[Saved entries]
━━━━━━━━

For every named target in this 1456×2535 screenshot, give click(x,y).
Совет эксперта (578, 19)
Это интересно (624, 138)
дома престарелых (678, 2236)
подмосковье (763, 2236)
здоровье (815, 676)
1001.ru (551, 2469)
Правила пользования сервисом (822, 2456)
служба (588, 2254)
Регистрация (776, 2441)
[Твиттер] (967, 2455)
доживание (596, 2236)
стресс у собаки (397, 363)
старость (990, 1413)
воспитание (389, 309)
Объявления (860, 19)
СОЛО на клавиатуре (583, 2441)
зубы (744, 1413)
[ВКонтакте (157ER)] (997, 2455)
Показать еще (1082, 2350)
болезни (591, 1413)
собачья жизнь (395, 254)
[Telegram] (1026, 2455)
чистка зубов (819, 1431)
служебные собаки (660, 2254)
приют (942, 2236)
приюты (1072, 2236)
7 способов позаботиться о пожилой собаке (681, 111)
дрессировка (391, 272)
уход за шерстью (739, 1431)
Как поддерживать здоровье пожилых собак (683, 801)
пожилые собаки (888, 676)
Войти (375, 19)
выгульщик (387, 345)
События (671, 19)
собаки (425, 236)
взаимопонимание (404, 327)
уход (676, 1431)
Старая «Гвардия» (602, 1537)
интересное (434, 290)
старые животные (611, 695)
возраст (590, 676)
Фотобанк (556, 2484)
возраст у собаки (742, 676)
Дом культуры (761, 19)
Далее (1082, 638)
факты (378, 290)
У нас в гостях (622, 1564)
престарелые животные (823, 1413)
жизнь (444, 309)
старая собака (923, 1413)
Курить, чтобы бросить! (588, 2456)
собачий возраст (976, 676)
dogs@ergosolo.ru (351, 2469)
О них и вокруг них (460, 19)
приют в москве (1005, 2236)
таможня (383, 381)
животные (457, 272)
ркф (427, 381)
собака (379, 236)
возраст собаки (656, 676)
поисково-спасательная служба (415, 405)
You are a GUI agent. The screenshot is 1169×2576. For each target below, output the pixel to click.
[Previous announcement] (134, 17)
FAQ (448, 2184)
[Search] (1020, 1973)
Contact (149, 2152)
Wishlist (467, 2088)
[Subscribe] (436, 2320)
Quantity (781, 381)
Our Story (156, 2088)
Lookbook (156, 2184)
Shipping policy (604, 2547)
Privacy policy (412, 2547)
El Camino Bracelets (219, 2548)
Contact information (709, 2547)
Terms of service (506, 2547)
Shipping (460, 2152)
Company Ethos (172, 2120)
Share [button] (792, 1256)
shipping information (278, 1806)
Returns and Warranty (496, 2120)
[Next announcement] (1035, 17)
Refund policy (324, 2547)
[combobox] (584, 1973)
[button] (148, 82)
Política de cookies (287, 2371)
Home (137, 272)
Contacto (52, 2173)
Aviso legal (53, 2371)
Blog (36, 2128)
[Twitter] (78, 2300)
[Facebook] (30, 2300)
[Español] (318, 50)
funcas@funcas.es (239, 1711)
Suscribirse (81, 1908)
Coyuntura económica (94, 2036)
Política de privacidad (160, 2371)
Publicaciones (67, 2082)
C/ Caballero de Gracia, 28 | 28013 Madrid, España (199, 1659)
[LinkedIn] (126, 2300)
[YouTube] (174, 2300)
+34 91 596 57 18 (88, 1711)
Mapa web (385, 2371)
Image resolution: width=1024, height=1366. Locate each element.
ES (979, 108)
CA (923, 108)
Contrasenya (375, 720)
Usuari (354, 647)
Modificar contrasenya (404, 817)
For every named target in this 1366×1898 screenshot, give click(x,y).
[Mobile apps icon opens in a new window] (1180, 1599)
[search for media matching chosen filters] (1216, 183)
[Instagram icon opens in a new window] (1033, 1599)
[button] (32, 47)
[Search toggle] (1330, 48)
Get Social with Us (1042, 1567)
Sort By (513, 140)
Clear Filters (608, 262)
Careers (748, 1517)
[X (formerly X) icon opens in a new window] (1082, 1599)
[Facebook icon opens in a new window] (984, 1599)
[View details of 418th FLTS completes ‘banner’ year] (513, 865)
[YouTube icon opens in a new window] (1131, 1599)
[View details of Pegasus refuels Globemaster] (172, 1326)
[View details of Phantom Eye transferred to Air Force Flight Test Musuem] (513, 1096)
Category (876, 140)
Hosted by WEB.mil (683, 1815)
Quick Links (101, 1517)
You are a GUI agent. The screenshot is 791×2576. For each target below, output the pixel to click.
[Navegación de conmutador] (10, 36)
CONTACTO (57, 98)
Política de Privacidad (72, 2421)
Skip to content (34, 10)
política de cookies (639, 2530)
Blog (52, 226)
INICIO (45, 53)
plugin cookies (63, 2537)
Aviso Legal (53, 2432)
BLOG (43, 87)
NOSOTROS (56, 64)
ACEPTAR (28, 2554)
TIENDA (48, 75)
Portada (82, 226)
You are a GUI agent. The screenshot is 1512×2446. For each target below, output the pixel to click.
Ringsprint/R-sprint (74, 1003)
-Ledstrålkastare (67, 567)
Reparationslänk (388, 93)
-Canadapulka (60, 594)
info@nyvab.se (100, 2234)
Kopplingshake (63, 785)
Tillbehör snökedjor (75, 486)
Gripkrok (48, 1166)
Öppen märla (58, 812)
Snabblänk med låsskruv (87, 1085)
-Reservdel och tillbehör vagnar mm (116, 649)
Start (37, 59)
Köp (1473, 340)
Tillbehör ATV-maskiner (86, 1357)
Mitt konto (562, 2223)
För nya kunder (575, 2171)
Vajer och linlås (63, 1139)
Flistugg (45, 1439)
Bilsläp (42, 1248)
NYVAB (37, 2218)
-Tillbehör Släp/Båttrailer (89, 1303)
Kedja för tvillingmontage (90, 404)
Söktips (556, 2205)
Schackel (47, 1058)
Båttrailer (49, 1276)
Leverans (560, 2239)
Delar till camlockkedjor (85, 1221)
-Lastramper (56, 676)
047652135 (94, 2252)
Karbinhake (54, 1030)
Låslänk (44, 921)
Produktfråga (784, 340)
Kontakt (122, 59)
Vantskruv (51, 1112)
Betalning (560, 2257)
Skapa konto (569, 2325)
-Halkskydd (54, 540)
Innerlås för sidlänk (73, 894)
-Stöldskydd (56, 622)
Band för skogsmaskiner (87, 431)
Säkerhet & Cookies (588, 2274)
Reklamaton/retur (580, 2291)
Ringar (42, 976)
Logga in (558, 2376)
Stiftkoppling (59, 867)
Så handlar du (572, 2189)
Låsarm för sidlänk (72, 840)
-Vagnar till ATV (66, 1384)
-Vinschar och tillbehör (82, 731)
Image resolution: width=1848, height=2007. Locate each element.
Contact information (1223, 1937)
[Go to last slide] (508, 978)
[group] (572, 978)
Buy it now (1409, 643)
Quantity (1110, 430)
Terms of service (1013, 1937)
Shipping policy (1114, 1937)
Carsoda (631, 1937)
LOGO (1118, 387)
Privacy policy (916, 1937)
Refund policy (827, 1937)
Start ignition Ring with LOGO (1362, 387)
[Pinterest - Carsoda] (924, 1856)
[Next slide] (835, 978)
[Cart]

━━━━━━━━

--- Instructions to follow ---
All lines of the data above that include the word "each" must be shown.

--- Answer box ---
You are a GUI agent. The screenshot is 1169×2576. For each target below, output the pixel to click.
Image resolution: width=1024, height=1366. Locate each element.
You are a GUI agent. The screenshot is 791×2576. For each target below, output the pixel to click.
You are a GUI agent. The screenshot is 1512×2446. For each target below, output the pixel to click.
Image resolution: width=1848, height=2007. Locate each element.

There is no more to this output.